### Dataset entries
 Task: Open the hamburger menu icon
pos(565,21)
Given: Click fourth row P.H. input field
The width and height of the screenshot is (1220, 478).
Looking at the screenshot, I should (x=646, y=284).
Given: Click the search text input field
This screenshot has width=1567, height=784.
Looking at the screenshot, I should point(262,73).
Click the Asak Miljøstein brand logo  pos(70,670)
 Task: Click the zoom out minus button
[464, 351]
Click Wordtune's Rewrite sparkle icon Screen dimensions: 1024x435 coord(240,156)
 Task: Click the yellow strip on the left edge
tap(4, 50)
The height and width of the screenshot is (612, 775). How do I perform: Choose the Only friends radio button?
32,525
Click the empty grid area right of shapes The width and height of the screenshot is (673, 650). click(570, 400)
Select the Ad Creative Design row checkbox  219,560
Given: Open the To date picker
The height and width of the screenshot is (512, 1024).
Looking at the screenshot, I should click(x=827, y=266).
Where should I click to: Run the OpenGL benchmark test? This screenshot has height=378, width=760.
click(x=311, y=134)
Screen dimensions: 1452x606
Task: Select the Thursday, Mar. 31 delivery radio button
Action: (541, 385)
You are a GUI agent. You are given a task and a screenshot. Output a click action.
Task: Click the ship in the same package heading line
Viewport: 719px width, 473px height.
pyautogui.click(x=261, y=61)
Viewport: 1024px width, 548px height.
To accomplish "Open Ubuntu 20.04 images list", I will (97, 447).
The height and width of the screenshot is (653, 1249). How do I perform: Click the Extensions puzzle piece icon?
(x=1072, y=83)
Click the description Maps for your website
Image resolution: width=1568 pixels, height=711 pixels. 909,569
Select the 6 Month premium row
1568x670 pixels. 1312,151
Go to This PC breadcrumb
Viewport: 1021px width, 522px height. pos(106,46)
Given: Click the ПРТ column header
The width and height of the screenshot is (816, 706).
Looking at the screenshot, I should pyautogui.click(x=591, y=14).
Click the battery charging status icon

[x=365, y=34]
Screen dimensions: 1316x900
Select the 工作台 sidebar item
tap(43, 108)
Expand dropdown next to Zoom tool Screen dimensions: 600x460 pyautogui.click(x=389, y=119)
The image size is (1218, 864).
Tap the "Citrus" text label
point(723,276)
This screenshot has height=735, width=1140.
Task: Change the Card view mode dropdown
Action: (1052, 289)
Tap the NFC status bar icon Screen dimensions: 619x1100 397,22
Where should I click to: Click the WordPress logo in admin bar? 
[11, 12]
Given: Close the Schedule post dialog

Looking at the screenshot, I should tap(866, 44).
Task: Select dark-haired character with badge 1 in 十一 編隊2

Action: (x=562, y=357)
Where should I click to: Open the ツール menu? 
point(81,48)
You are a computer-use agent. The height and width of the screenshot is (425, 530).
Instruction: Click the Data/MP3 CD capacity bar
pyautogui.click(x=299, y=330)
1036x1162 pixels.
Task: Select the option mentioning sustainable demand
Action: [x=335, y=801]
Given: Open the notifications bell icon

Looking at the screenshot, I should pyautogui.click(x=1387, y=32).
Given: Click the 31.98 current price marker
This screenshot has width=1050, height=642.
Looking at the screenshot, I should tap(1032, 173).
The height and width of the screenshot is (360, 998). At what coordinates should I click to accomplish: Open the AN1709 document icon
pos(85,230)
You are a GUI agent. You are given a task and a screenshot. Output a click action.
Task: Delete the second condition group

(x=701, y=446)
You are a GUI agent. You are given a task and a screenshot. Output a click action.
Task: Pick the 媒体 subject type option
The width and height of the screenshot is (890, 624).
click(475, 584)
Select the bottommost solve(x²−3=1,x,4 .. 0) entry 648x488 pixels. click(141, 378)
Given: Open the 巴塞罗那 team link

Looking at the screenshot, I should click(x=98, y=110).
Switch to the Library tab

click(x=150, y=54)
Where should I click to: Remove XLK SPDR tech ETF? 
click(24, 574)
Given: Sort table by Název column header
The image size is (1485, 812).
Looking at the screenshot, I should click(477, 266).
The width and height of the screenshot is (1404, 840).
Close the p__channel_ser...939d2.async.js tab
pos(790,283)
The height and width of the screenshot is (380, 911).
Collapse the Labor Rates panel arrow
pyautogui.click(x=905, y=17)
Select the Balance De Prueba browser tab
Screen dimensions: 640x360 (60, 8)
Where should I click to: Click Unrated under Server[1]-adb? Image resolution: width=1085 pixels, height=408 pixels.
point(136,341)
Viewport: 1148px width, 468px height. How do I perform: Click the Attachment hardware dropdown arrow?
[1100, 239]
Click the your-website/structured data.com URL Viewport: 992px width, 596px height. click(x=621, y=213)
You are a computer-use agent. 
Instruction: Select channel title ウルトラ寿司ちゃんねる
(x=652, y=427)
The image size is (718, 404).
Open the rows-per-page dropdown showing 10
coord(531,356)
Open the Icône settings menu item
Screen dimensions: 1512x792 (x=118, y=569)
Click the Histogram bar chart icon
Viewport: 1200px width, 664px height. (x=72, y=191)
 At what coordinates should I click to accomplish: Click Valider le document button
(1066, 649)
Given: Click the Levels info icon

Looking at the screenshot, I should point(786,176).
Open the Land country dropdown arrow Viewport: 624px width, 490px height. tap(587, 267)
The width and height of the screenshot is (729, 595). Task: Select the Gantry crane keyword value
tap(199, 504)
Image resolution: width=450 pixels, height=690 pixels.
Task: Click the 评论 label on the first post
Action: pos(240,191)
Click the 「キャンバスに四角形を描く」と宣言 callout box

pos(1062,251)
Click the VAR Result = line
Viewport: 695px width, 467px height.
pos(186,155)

### WHAT THE EXERCISE ASKS
Please return the lines above that run from the line containing "Task: Pick the 媒体 subject type option" to the line containing "Click the VAR Result = line", inclusive, exactly and with no other lines.

### ANSWER SPACE
Task: Pick the 媒体 subject type option
The width and height of the screenshot is (890, 624).
click(475, 584)
Select the bottommost solve(x²−3=1,x,4 .. 0) entry 648x488 pixels. click(141, 378)
Given: Open the 巴塞罗那 team link

Looking at the screenshot, I should click(x=98, y=110).
Switch to the Library tab

click(x=150, y=54)
Where should I click to: Remove XLK SPDR tech ETF? 
click(24, 574)
Given: Sort table by Název column header
The image size is (1485, 812).
Looking at the screenshot, I should click(477, 266).
The width and height of the screenshot is (1404, 840).
Close the p__channel_ser...939d2.async.js tab
pos(790,283)
The height and width of the screenshot is (380, 911).
Collapse the Labor Rates panel arrow
pyautogui.click(x=905, y=17)
Select the Balance De Prueba browser tab
Screen dimensions: 640x360 (60, 8)
Where should I click to: Click Unrated under Server[1]-adb? Image resolution: width=1085 pixels, height=408 pixels.
point(136,341)
Viewport: 1148px width, 468px height. How do I perform: Click the Attachment hardware dropdown arrow?
[1100, 239]
Click the your-website/structured data.com URL Viewport: 992px width, 596px height. click(x=621, y=213)
You are a computer-use agent. 
Instruction: Select channel title ウルトラ寿司ちゃんねる
(x=652, y=427)
The image size is (718, 404).
Open the rows-per-page dropdown showing 10
coord(531,356)
Open the Icône settings menu item
Screen dimensions: 1512x792 (x=118, y=569)
Click the Histogram bar chart icon
Viewport: 1200px width, 664px height. (x=72, y=191)
 At what coordinates should I click to accomplish: Click Valider le document button
(1066, 649)
Given: Click the Levels info icon

Looking at the screenshot, I should point(786,176).
Open the Land country dropdown arrow Viewport: 624px width, 490px height. tap(587, 267)
The width and height of the screenshot is (729, 595). Task: Select the Gantry crane keyword value
tap(199, 504)
Image resolution: width=450 pixels, height=690 pixels.
Task: Click the 评论 label on the first post
Action: pos(240,191)
Click the 「キャンバスに四角形を描く」と宣言 callout box

pos(1062,251)
Click the VAR Result = line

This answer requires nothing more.